Friends and colleagues remember Anna Evans

Two years since the disappearance of mother-of-five Anna Evans, her family are hanging on to hope that one day she will “walk through the gate and come home”. 

Colleagues, family members and dignitaries, including Cayman Islands Premier Juliana O’Connor-Connelly, paid tribute to the 37-year-old landfill worker in a service of remembrance on Friday at the government-run facility in Grand Cayman where she worked and where she was last seen on January 27, 2011. 

The site was the focus of an intensive search involving police, volunteers and a K9-unit flown in from Florida in the days and weeks that followed the disappearance. But no trace of Anna has ever been found.  

Two years on, the trail has gone cold and police admit there have been no new developments. 

Anna’s sister, Noreen Dixon, said time had not made the loss of her sister any easier. But she still clings to a flicker of hope that the mystery will be solved. 

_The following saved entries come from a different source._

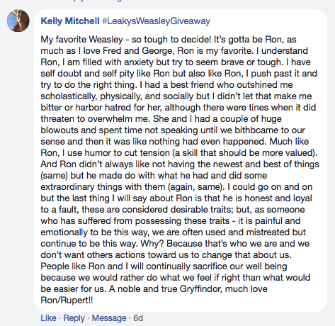Click the phrase "My favorite Weasley"

tap(82, 39)
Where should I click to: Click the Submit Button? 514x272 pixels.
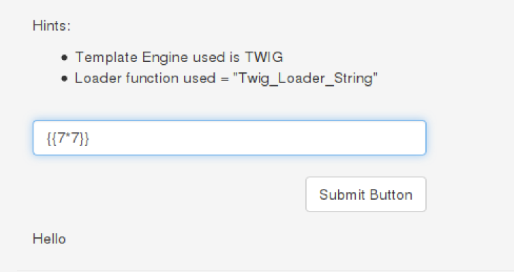[366, 194]
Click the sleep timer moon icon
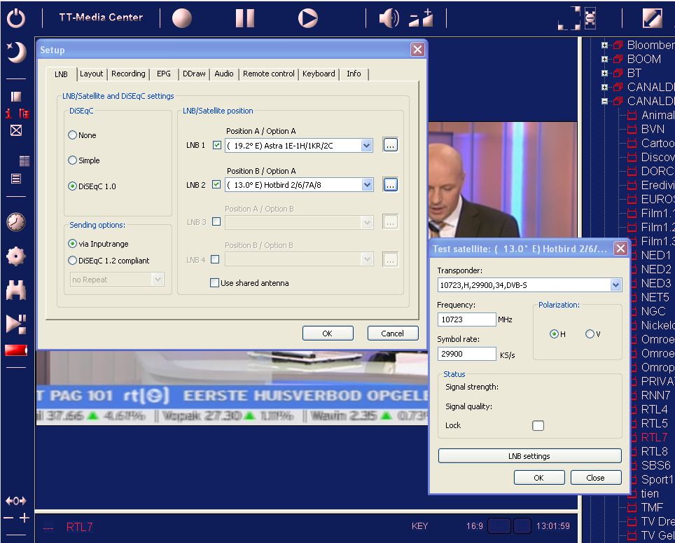675x543 pixels. [16, 53]
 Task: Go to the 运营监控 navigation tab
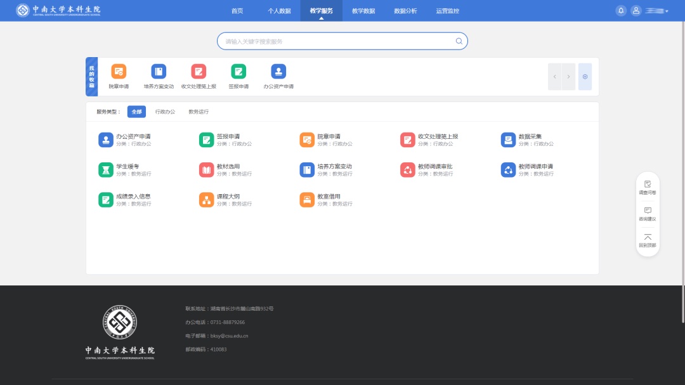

“She was a wonderful person,” Ms Dixon said. “She was loving to everybody. 

“I had a dream on Monday that she came home,” she added. “I wish and pray to God that one day that dream will come true. I still hope she will walk through the gate and come home.” 

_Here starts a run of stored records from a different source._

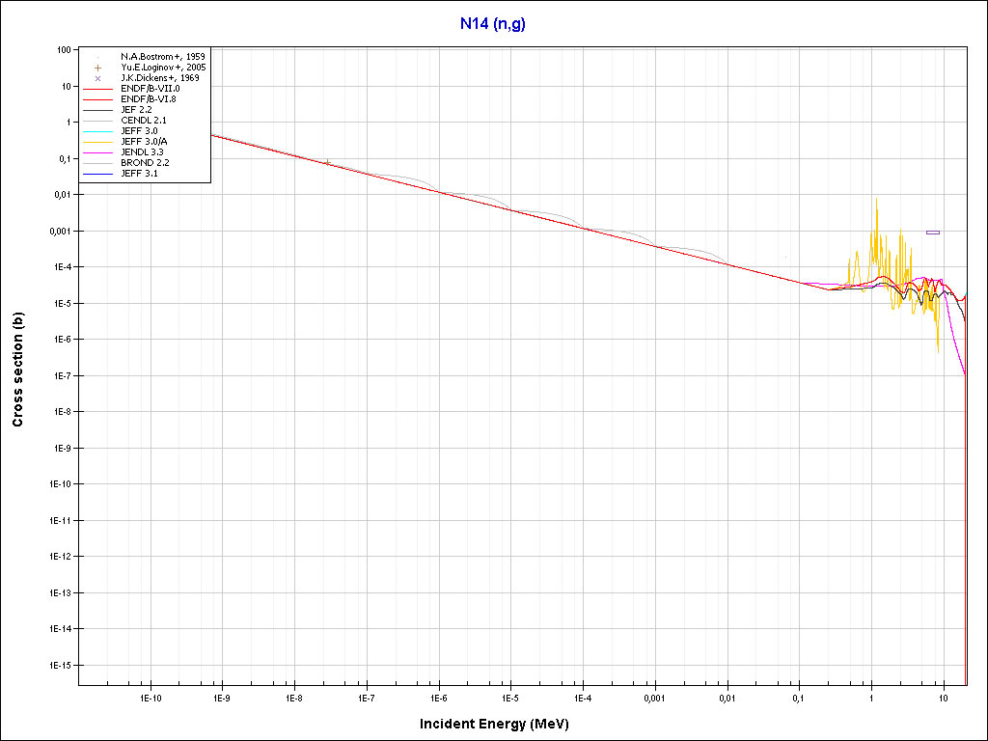Click the BROND 2.2 legend entry
The height and width of the screenshot is (741, 988).
[146, 162]
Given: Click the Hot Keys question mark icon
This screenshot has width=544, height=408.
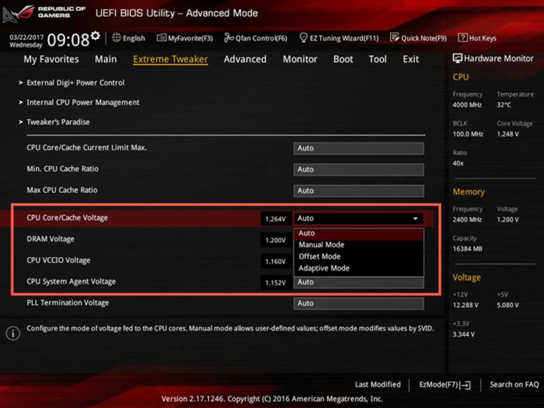Looking at the screenshot, I should 462,37.
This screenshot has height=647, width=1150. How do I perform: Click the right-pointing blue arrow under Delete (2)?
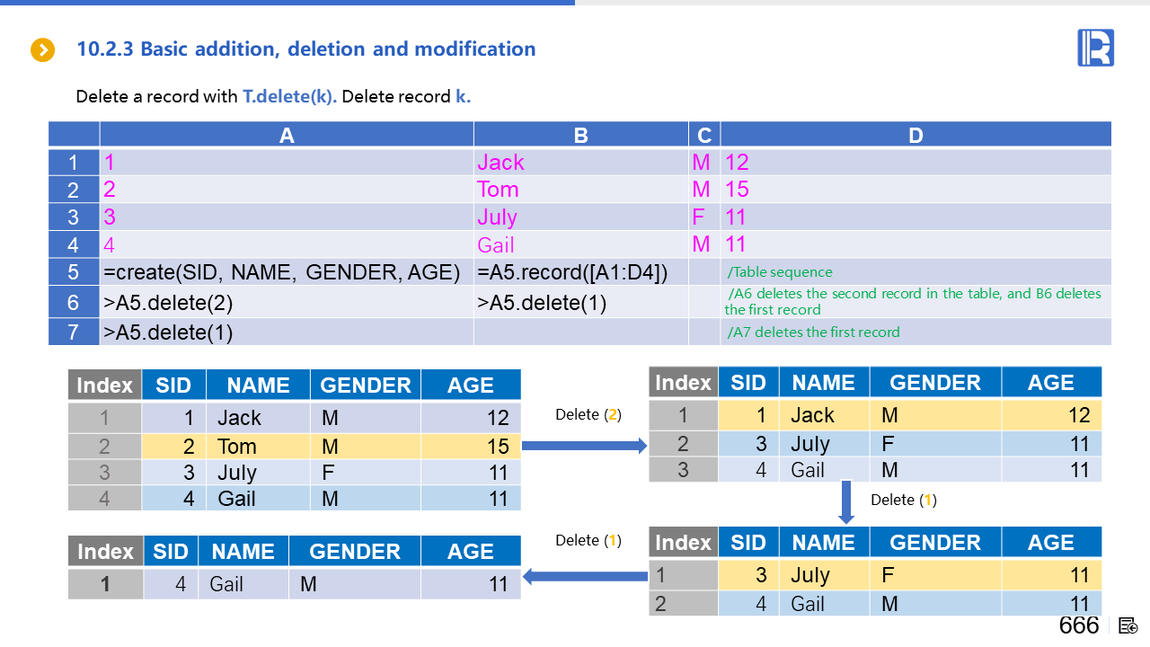pyautogui.click(x=584, y=446)
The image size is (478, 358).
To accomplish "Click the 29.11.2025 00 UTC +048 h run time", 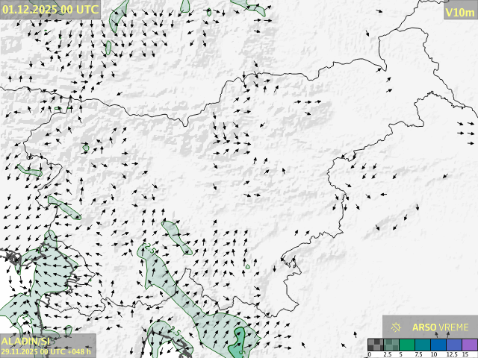I will pyautogui.click(x=46, y=351).
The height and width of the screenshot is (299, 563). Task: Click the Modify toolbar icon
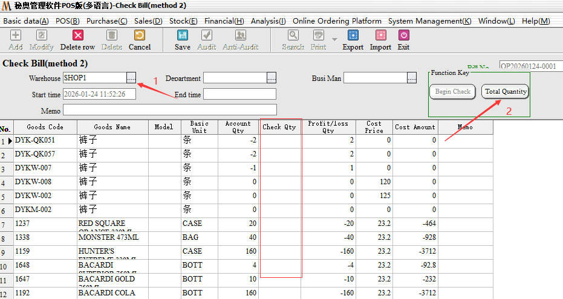point(41,40)
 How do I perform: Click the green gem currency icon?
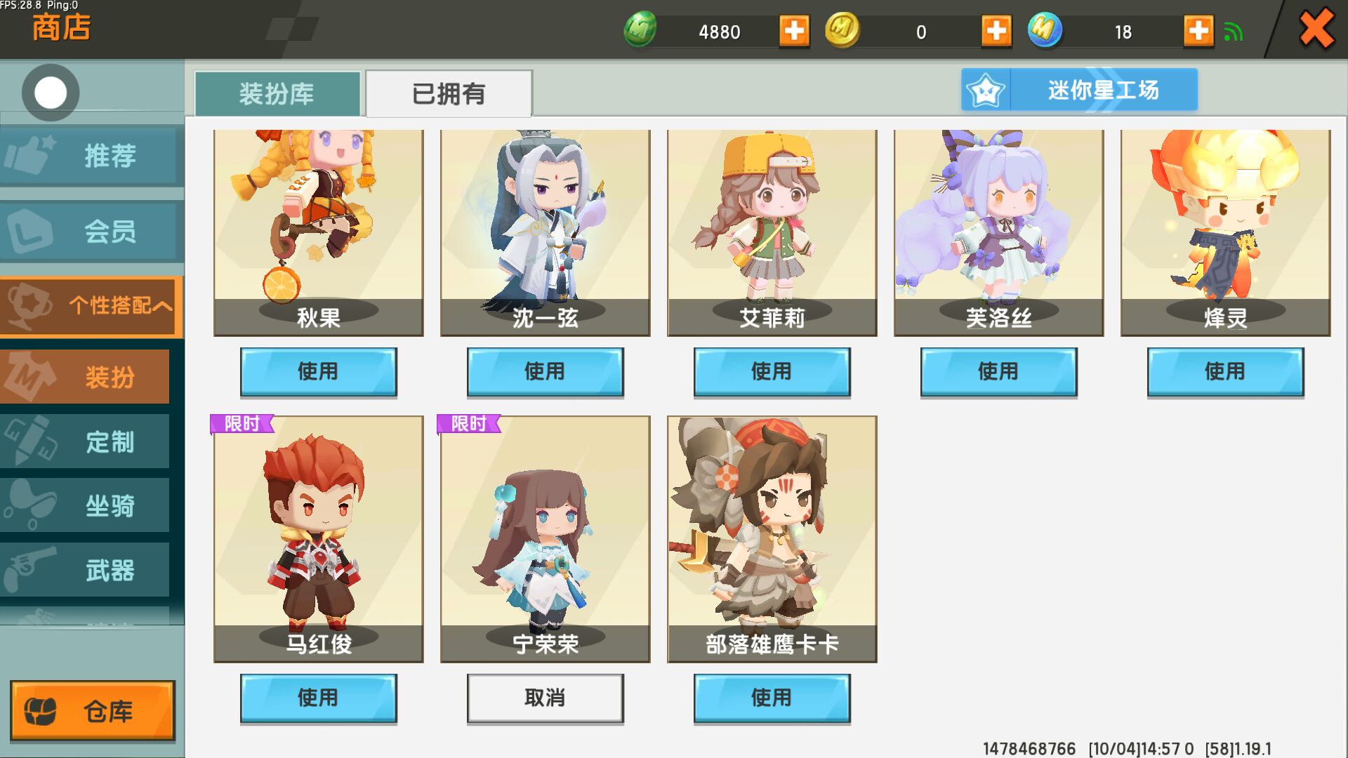click(640, 30)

Ms Dixon, 40, who is taking care of Anna’s five children – Christopher, Celina, Chelsea, Cody and Cruz – said she was doing her best to be strong for their sake. 

“Right now, we just try our best to be around those children more and to love them as best we can because their mother is no longer with them,” she said. “It is hard at times. Sometimes I will see them depressed. They try to smile, but no one knows what they are going through.” 

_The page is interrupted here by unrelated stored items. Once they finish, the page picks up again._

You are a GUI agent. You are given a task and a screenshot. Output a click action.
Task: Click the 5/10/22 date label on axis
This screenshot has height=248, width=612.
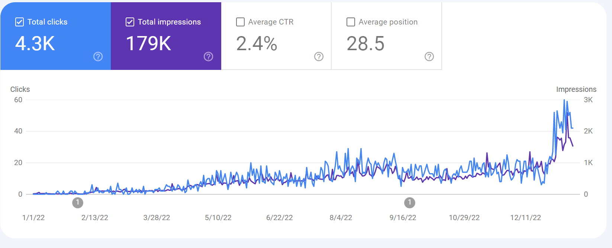click(x=218, y=218)
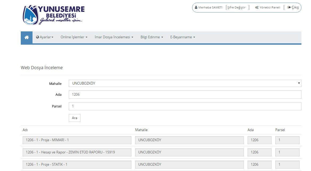Expand the Online İşlemler menu
This screenshot has width=311, height=171.
pos(74,37)
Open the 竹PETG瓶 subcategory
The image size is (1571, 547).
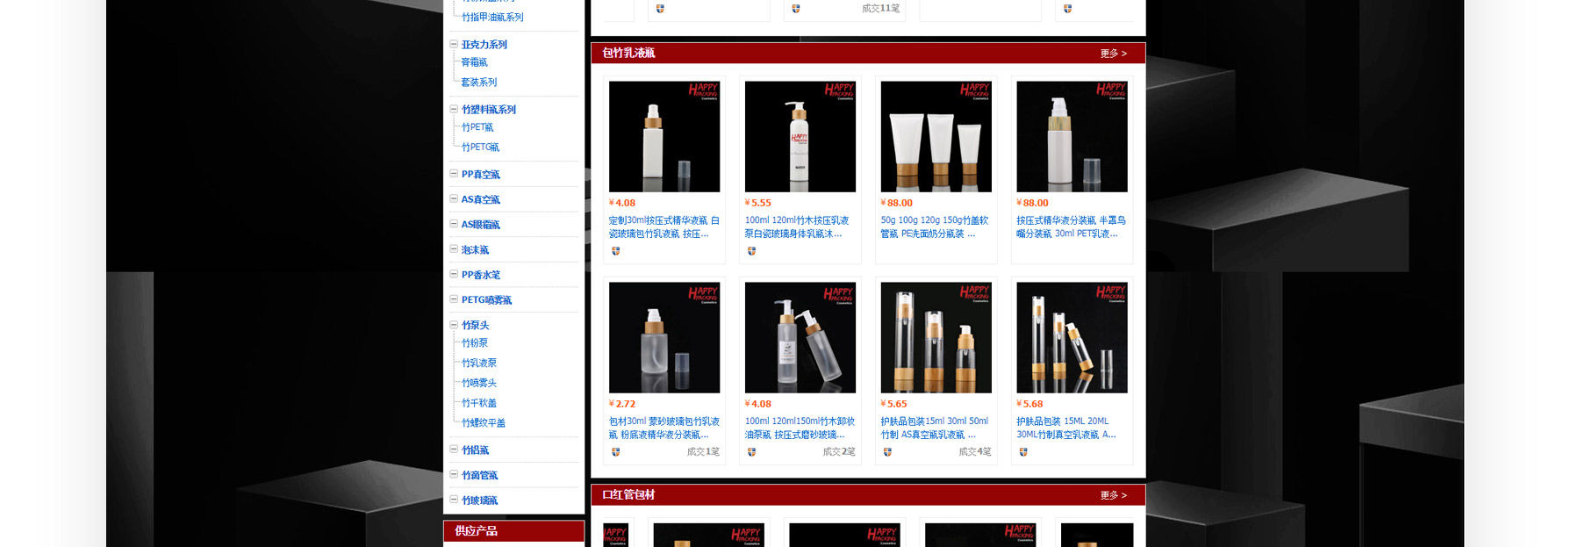[480, 148]
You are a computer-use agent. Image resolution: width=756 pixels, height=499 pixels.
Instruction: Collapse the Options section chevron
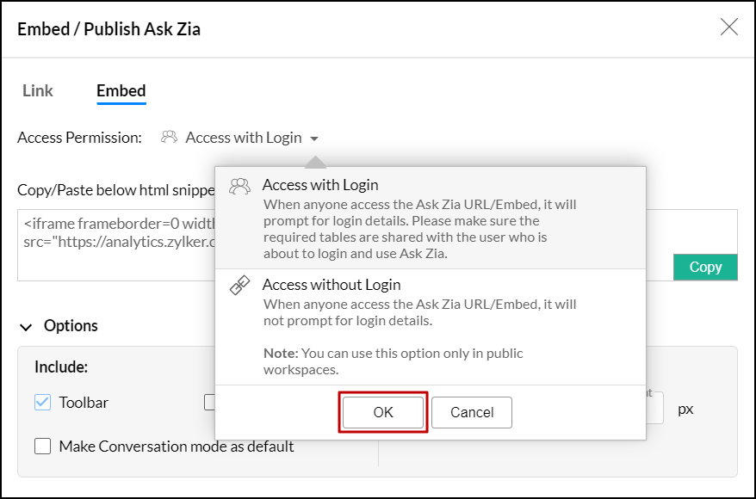28,327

Anna’s brother, Kent Rankin, gave a reading during Friday’s ceremony, which also included prayers and gospel music. 

Mr. Rankin, 40, said it had been an emotional day for the family. 

“She was one of the greatest sisters anyone could ever have,” he said. “She is still missing and we have no answers. “If it was an accident, maybe I could get along with that but if somebody has murdered my sister I don’t know if I could live with myself,” he added. “She’s the sweetest woman you could ever hope to meet. She has five beautiful children that love her deeply and miss her every day. Words can’t say what she means to every one of us.” 

Royal Cayman Islands Police Service Detective Superintendent Marlon Bodden, who hugged and consoled family members during Friday’s service, said authorities would never give up the search for Anna. 

He said: “The case will never be closed. The family need closure, they need to know what has happened. 

“My presence here is very much to send that message that we are still involved,” he added. 

The Cayman Islands Department of Environmental Health closed its offices in Grand Cayman on Friday morning so Anna’s colleagues could attend. About 70 people, including family, were present for the service.